Ransomware attack on Swedish IT Provider Miljödata dirupts hundreds of municipalities

A ransomware attack on Miljödata, a critical Swedish IT service provider, has paralyzed digital systems across hundreds of Swedish municipalities, regions, universities, and private organizations, exposing sensitive employee health information and creating one of the largest cybersecurity incidents in Swedish municipal government history. 

Miljödata provides software solutions for managing sick leave, rehabilitation cases, work-related injuries, and various HR reporting functions across Sweden's public sector. The systems are used by 80 percent of Sweden's municipalities, making this incident a critical threat to Sweden's local government operations and employee data security. Sweden has 290 municipalities and 21 regions.

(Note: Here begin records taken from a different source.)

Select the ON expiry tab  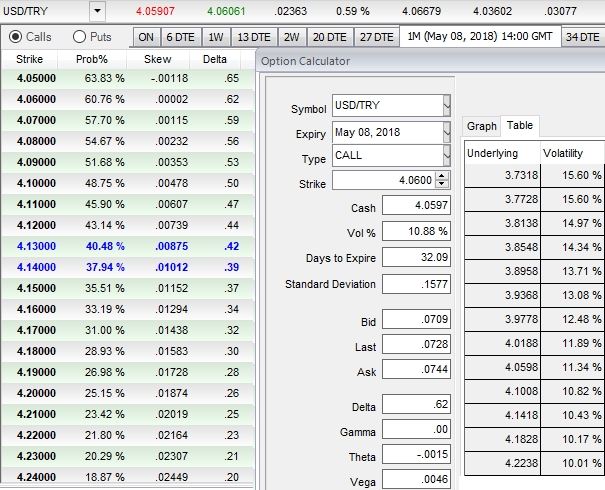coord(146,37)
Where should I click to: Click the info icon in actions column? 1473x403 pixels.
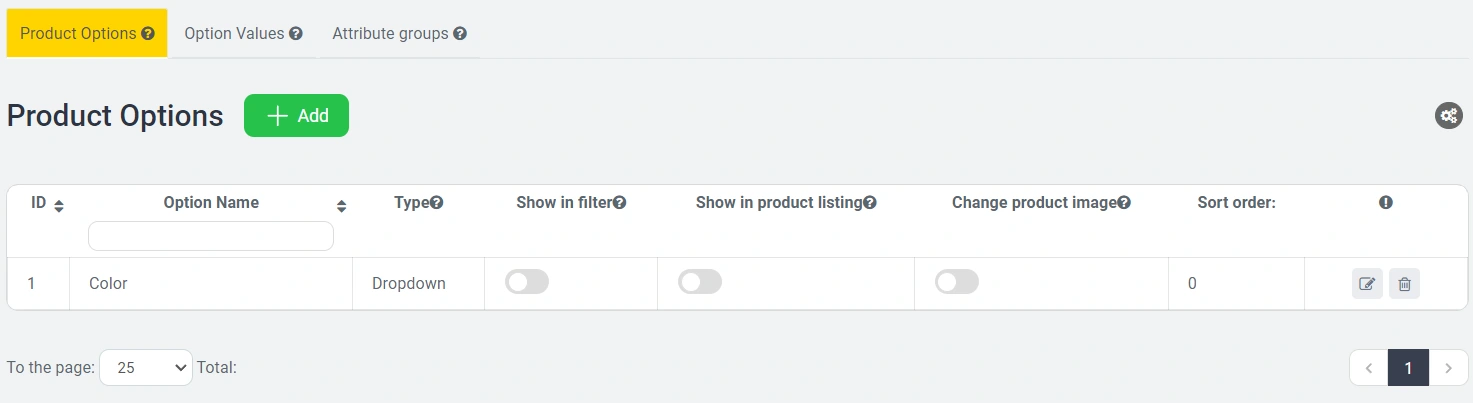point(1386,202)
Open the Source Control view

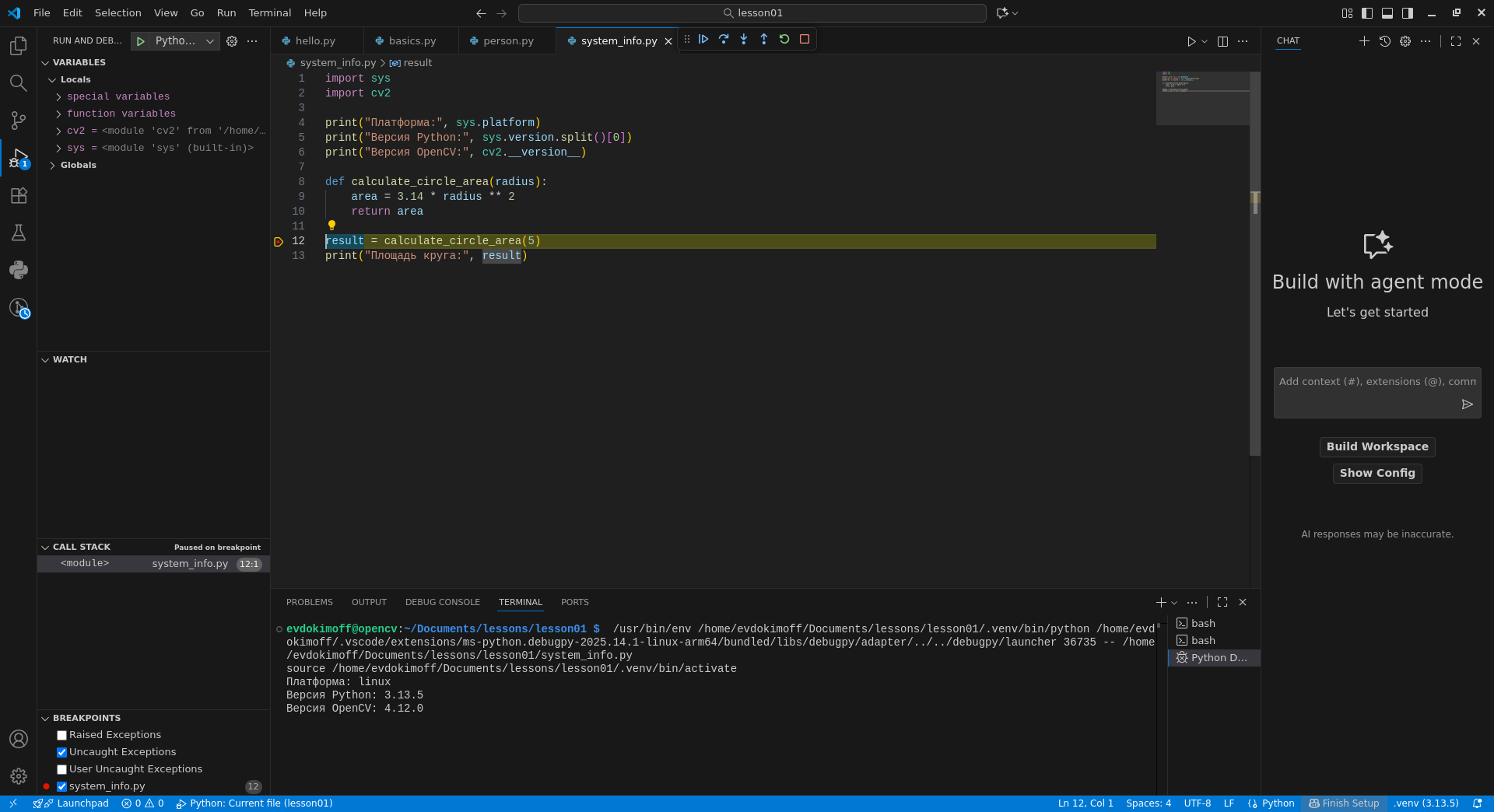coord(19,121)
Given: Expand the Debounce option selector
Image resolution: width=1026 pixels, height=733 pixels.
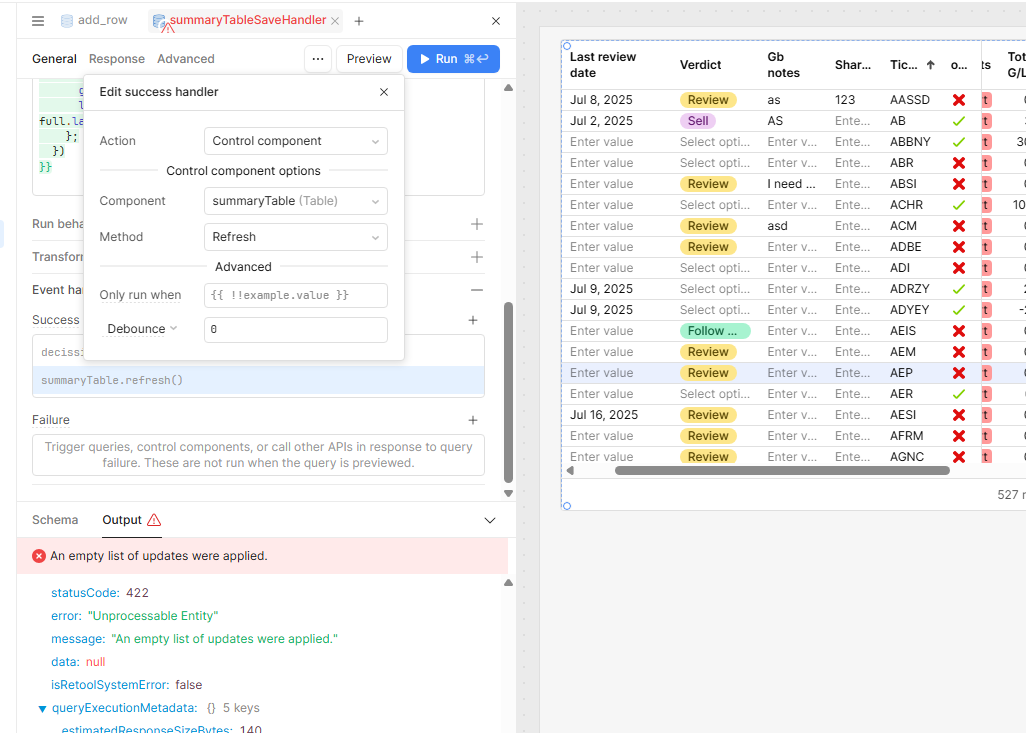Looking at the screenshot, I should click(142, 329).
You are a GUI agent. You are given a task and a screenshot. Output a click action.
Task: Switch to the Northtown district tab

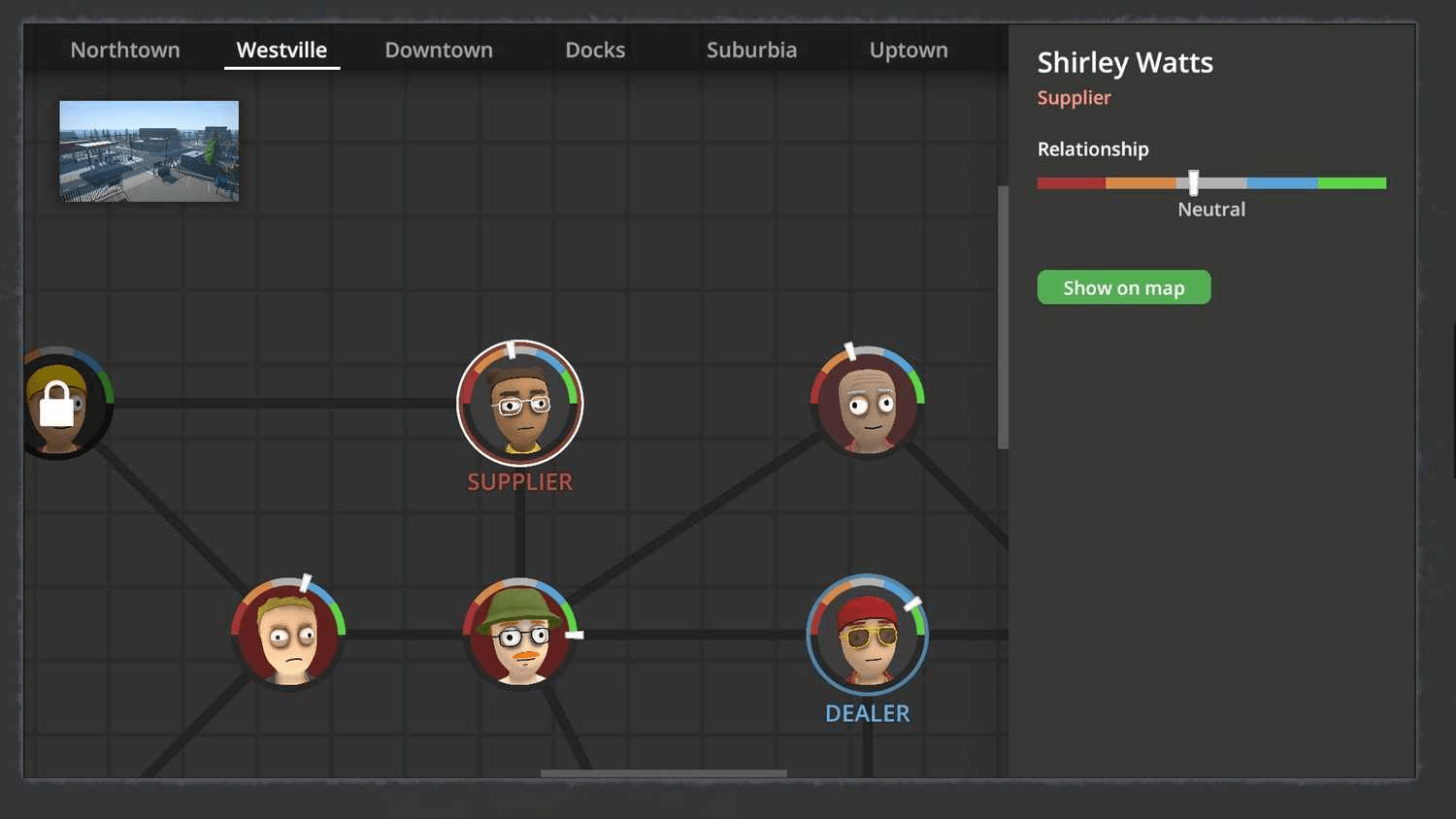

The attack was detected on Saturday, August 24, 2025, according to the company's chief executive Erik Hallén. The compromised systems contain highly sensitive information:

• Medical certificates
• Rehabilitation plans and case files
• Work-related injury reports and documentation
• Employment law case records
• Incident and work environment reporting data
• Systematic work environment management (SAM) information
• Sensitive personal health information about current and former employees
• Student data from affected educational institutions

Approximately 250 customers of Miljödata have reported to the Swedish Authority for Privacy Protection (IMY) that they have been affected, including at least 164 municipalities and four regions. A number of private companies, colleges and universities that have also been affected. The number of affected individuals has not been disclosed but could potentially number in the hundreds of thousands.

The attack has prompted a comprehensive coordinated response from Swedish national security and cybersecurity authorities. Swedish Minister for Civil Defence Carl-Oskar Bohlin wrote on social media: "The scope of the incident has not yet been clarified, and it is too early to determine the actual consequences." The government is receiving ongoing information about the incident and is in close contact with the relevant authorities.

The National Cyber Security Center (NCSC) is currently devoting significant resources to assessing the extent of the cyber attack, but the work of assessing the damage is described as difficult because the affected computers are heavily encrypted by the attackers' ransomware.

Update - As of 9th of September 2025, the cyberattack is confirmed to have exposed personal data of over 40,000 City of Stockholm municipal employees. “An attacker has accessed personal data on all employees of the City of Stockholm,” read an internal communication sent to staff, as reported by the Mitti newspaper.

As of 16th of September 2025, Sweden's prosecution authority said on Tuesday the personal data of 1.5 million people had been leaked online after the cyberattack.

As of 25th of September 2025, affected private sector organizations are listed to include companies like as Scandinavian Airlines (SAS), metals company Boliden, and Volvo Group North America. Educational institutions impacted include the University of Borås, Linköping University, Lund University, Örebro University, and the Swedish University of Agricultural Sciences.